**STUDY QUESTIONS**
1. In the article on Coca Cola's Twitter use, why does the rest of the analysis focus on the @CocaCola account?
2. Reproduce the article on Coca Cola's Twitter use word for word, from "The findings aren’t" up to and including "Coca Cola account.".
3. Take the article on Coca Cola's Twitter use further, starting after its final sentence.

**PASSAGE TO READ**
▶
When it comes to engaging on Twitter, Coca Cola has a huge organic opportunity that they seem to be ignoring. So instead of resorting to automated campaigns that result in embarrassment, they should get back to basics.
Last week wasn’t great for Coca Cola. On Wednesday the brand pulled its automated #MakeItHappy social campaign. The campaign auto tweeted ASCII images based on negative tweets. In response, Gawker created a bot that submitted passages from Mein Kampf. Sure enough, the campaign tweeted them.
And that got me wondering….just how well is Coca Cola utilising Twitter?
The findings aren’t great.
Accounts
The @CocaCola account is far and away the most important to the brand.
@CocaCola has 2.85 million followers, follows 67,815 and has tweeted 125,000 times. According to Status People 57 per cent of these followers are “Good”. That’s a potential audience of 1.6 million.
It has six times more followers than the next most popular Coca Cola account.
The rest of the analysis therefore focuses on this account.
◀
**EXTRACTED ENTRIES**
▶
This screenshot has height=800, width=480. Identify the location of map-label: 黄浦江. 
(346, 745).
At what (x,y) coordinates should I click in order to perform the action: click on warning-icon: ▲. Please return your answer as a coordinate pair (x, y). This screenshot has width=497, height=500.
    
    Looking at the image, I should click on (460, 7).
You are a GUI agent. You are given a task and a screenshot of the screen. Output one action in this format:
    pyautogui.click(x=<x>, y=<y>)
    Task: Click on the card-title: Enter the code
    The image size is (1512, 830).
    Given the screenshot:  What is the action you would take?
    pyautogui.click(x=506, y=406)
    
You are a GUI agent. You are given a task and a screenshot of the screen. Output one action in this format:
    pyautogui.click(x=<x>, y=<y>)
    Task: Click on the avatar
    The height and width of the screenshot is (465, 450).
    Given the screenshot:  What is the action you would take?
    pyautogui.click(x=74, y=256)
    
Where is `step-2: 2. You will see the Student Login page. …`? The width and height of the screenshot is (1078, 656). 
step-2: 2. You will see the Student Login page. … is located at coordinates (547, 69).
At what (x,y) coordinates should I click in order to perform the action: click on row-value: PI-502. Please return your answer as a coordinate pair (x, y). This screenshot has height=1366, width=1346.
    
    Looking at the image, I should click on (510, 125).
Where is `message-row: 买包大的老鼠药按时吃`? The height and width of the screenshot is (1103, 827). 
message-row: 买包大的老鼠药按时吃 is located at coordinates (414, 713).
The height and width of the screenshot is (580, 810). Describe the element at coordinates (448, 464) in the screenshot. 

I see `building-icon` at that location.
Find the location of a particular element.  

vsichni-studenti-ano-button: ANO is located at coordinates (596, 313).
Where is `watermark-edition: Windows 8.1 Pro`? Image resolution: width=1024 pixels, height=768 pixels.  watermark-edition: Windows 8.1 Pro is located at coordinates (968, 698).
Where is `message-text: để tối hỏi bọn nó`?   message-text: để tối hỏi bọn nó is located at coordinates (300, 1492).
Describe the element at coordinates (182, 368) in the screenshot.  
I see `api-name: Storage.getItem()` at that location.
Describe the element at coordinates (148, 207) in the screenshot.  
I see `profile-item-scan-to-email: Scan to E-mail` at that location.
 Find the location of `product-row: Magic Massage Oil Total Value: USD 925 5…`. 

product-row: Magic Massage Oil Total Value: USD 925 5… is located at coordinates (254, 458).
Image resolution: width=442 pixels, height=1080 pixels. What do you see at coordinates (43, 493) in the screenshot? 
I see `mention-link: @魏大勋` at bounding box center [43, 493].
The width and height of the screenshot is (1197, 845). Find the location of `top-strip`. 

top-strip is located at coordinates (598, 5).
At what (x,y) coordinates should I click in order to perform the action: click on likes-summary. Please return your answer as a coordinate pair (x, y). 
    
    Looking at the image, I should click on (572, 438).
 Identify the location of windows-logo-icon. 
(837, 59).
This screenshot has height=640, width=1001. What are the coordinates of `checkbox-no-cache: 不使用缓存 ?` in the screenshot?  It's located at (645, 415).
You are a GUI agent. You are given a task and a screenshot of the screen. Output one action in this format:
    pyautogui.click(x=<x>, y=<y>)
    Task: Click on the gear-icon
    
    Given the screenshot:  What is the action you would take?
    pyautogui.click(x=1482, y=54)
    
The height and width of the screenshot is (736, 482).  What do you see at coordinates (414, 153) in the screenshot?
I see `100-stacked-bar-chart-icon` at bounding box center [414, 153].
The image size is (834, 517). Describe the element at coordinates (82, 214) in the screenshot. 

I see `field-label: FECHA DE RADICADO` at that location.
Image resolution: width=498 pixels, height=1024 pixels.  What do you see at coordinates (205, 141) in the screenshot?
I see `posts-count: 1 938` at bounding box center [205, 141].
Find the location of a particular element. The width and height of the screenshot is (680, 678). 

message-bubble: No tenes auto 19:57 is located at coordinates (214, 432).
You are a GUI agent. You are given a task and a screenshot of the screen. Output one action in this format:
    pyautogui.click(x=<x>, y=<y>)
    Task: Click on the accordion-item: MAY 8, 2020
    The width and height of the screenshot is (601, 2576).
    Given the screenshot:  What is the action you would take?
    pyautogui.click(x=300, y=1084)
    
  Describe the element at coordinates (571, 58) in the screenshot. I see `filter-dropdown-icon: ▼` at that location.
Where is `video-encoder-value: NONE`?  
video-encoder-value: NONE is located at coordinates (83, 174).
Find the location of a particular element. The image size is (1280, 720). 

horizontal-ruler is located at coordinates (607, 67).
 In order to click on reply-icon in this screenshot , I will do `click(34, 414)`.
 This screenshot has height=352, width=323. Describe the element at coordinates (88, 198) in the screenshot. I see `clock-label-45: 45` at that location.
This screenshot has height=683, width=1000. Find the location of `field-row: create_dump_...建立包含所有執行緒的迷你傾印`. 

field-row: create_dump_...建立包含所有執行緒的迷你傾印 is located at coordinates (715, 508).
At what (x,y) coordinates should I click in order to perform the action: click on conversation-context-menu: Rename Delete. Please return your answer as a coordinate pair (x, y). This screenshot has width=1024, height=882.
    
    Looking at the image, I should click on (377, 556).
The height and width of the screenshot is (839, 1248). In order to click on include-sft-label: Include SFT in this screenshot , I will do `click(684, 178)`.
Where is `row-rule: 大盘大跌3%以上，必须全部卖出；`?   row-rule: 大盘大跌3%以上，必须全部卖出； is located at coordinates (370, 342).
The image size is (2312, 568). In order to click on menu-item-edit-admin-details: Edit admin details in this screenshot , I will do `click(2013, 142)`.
◀
**REPLIES**
1. The article calls @CocaCola far and away the brand's most important account. It has six times more followers than the next most popular Coca Cola account.

2.
The findings aren’t great.
Accounts
The @CocaCola account is far and away the most important to the brand.
@CocaCola has 2.85 million followers, follows 67,815 and has tweeted 125,000 times. According to Status People 57 per cent of these followers are “Good”. That’s a potential audience of 1.6 million.
It has six times more followers than the next most popular Coca Cola account.

3.
Top 10 Coca Cola brand accounts by followers excluding @Coca Cola
Screen Name | Followers |
CocaColaMx | 458,254 |
CocaColaCo | 321,159 |
DietCoke | 300,586 |
CokeZero | 226,594 |
Sprite | 221,604 |
CocaColafr | 167,734 |
vitaminwater | 127,701 |
docpemberton | 125,069 |
WorldofCocaCola | 116,334 |
CocaColaRacing | 108,676 |
Tweet activity
CocaCola will have appeared to be silent to its followers for most of the last six months.
Almost all the activity on the @CocaCola account in the last six months has been @replies. This includes those #MakeItHappy tweets.
@replies are only seen by people who follow both accounts involved in the conversation. This means a tiny fraction of @CocaCola’s followers will have seen these tweets.
Apart from replies, they have only tweeted four times and retweeted three times. The last occasion was in November last year.
Who they follow
Coca Cola are ignoring high profile “fan” accounts that have massive organic reach potential, both within and outside of Twitter.
@CocaCola follows 67,815 accounts. A lot less than their follower count, but still a big number.
But it’s not the number they follow that’s the most surprising thing, it’s the apparent lack of logic or strategy.
For instance they do follow this account:
And yet all of these accounts follow @CocaCola, but they don’t follow them back:
Many of these accounts even have strong links to the brand. Will I Am, Agnez Mo, FIFA, Adventure Girl and the Olympics.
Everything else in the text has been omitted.